> [Source]
-=-=-=-=-

Here are some helpful suggestions on archery gear, in terms of the kinds of bows, arrows, and other archery equipment you’ll need as a member of Blaidd Field Archers. Note: These are suggestions and we have no affiliation with any of the suppliers on this page or warrant their products.
Unfortunately, there are no shops near us, so if you want to go to a shop be prepared to travel, but also be prepared for it to take all day. Because a good archery shop is an Aladins cave of archery equipment related loveliness and you’ll want to spend time there.
There are a few good shops within a 2 hour travelling time, but there are three we would recommend.
Check what you want is in stock before you travel
All the shops have good websites, so check what you need is in stock before you travel, or better still give them a call.
Lots of equipment and a practice range in the shop to try out kit before you buy. Run by Mark, who is very knowledgeable and a nice guy to boot. He will make sure you leave with just the right gear. They are in Burnley. Highly recommended
They probably have the widest selection of kit in shops within reach of us. Again very knowledgeable, but keep in mind they are right in the middle of a very active area for archery so the shop can get very busy at weekends. They are near Leicester. Recommended.
These guys are near Nottingham but are worth a visit. Lovely people who have lots of kit despite the shop being relatively small. Not the easiest place to find, but call them when you get close and they can guide you in. Recommended.

-=-=-=-=-

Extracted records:
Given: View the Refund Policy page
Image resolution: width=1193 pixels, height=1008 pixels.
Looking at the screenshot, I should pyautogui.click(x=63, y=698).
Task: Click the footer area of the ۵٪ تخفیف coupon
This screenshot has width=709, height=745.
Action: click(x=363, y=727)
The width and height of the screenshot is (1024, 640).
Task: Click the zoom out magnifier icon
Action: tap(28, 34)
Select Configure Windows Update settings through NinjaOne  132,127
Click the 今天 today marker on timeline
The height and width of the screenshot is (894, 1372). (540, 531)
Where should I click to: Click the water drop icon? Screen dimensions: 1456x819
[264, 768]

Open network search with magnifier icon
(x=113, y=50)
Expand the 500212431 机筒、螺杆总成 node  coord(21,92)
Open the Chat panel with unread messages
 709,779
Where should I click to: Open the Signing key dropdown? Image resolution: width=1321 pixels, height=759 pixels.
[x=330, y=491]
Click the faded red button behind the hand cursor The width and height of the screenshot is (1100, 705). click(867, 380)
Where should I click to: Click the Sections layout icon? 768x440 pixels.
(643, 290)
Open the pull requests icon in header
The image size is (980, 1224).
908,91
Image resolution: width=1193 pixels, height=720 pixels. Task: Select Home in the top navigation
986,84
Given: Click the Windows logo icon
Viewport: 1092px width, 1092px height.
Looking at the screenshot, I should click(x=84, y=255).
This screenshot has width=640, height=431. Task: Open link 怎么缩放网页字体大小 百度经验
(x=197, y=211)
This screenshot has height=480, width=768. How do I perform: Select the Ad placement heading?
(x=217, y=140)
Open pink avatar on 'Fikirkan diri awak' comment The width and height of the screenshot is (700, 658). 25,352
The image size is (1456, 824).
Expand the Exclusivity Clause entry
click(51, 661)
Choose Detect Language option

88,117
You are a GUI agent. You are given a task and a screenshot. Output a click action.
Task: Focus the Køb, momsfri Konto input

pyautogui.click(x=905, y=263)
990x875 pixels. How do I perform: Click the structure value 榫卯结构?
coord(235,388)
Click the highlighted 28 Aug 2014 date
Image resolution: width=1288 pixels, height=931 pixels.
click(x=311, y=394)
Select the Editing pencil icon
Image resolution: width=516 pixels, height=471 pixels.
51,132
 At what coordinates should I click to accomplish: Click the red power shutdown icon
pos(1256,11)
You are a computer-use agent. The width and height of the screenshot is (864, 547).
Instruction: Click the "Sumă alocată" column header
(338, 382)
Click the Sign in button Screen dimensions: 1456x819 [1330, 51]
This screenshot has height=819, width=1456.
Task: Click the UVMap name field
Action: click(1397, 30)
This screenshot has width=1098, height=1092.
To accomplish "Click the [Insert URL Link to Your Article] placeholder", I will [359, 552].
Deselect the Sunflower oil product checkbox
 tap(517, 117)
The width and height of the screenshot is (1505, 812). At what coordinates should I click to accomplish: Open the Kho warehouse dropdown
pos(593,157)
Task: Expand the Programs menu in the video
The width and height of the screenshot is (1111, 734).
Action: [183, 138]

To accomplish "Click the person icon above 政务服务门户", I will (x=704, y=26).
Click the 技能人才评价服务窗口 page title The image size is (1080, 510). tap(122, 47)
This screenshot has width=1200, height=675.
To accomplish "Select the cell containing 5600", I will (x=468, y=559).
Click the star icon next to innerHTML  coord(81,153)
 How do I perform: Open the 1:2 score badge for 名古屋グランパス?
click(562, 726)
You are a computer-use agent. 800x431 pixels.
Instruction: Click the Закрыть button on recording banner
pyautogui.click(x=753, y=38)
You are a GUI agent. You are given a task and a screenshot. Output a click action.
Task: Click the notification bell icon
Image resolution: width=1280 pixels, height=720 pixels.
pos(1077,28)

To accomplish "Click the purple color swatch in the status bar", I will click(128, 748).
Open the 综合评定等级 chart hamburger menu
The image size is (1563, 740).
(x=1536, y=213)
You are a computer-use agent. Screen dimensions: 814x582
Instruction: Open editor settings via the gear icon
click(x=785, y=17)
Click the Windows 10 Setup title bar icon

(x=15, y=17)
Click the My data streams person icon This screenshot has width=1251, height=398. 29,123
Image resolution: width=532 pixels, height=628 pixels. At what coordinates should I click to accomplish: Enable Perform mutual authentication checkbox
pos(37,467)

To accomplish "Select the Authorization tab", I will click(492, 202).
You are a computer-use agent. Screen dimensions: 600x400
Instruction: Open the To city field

-=-=-=-=-

> [Tasks to perform]
(1) Answer these questions about the archery gear text:
(a) In which town is the shop run by Mark?
(b) Why can the shop near Leicester get very busy at weekends?
(c) What should you do when you get close to the shop near Nottingham?
(2) Write out the part of the archery gear text starting with "Here are some" and going on through "warrant their products.", renaming "Blaidd Field Archers" as "the club".

> [Results]
(1)
(a) Burnley.
(b) It is right in the middle of a very active area for archery.
(c) Call them, and they can guide you in.

(2)
Here are some helpful suggestions on archery gear, in terms of the kinds of bows, arrows, and other archery equipment you’ll need as a member of the club. Note: These are suggestions and we have no affiliation with any of the suppliers on this page or warrant their products.